• **Given instruction**
Reproduce the following records word for word, omitting the pictures.

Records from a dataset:
##############################

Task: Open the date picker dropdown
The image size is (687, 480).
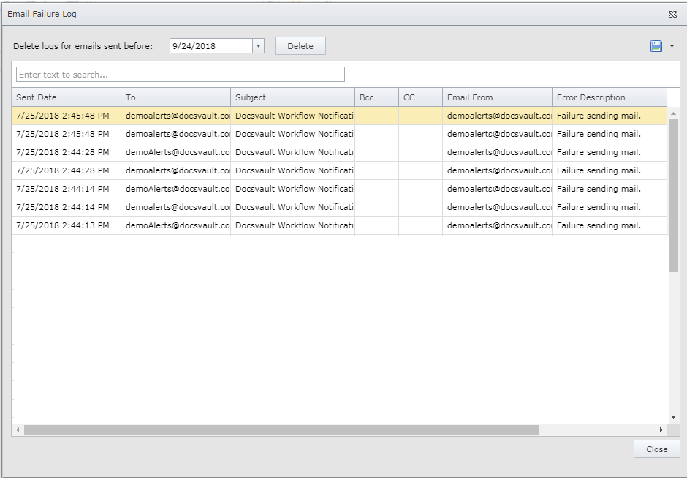Action: pyautogui.click(x=257, y=45)
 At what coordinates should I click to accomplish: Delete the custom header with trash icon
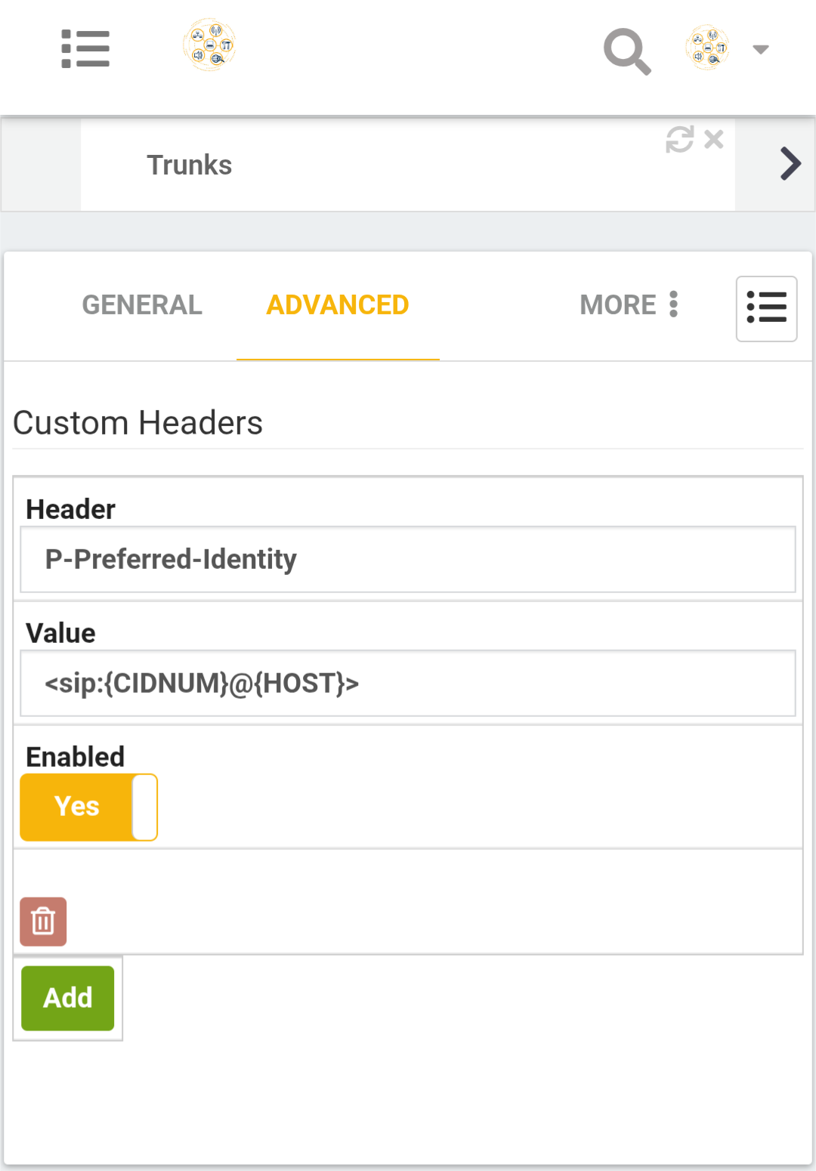(x=43, y=922)
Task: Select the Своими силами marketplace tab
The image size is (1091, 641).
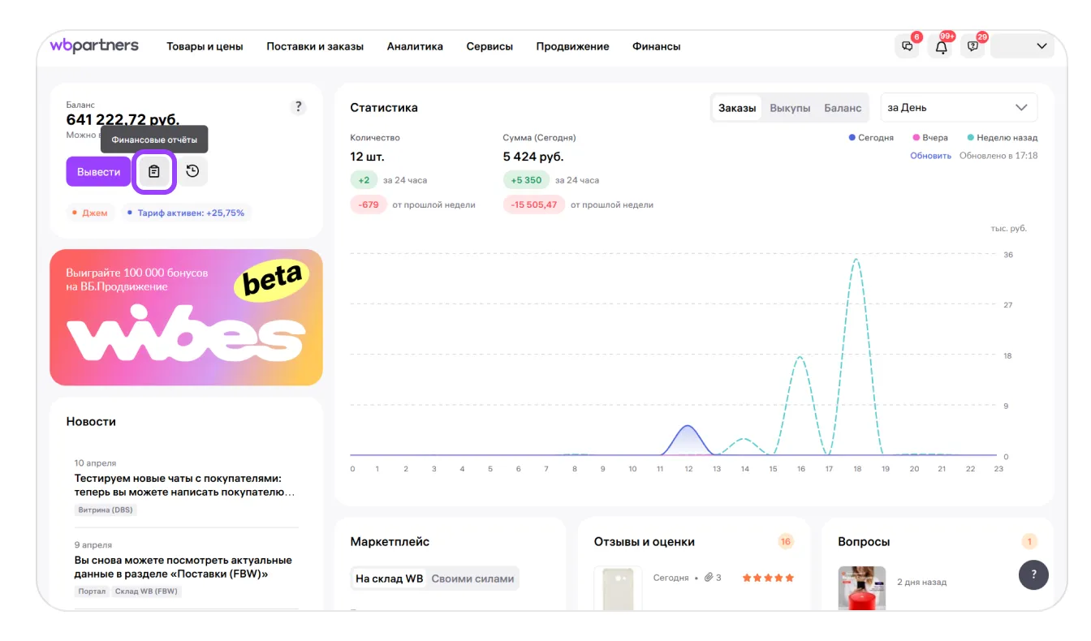Action: pos(472,579)
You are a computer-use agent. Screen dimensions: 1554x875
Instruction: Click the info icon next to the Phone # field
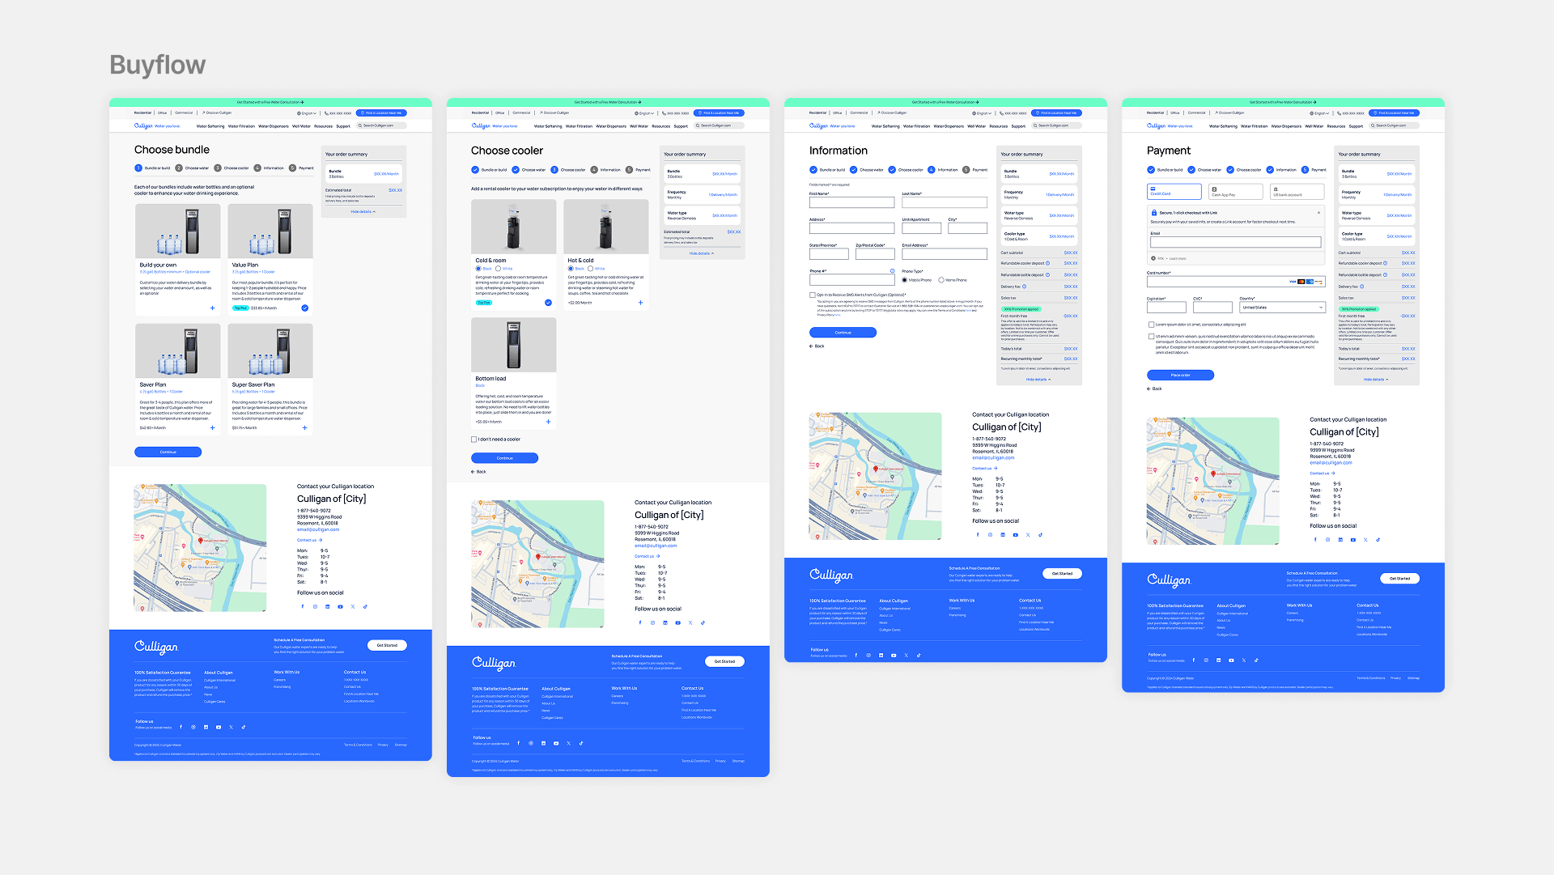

##############################

• **Finished answer**
Task: Open the date picker dropdown
The image size is (687, 480).
Action: pyautogui.click(x=257, y=45)
 At what coordinates should I click to accomplish: Delete the custom header with trash icon
(x=43, y=922)
Task: Select the Своими силами marketplace tab
The image size is (1091, 641).
Action: pos(472,579)
You are a computer-use agent. Screen dimensions: 1554x875
Instruction: Click the info icon next to the Phone # field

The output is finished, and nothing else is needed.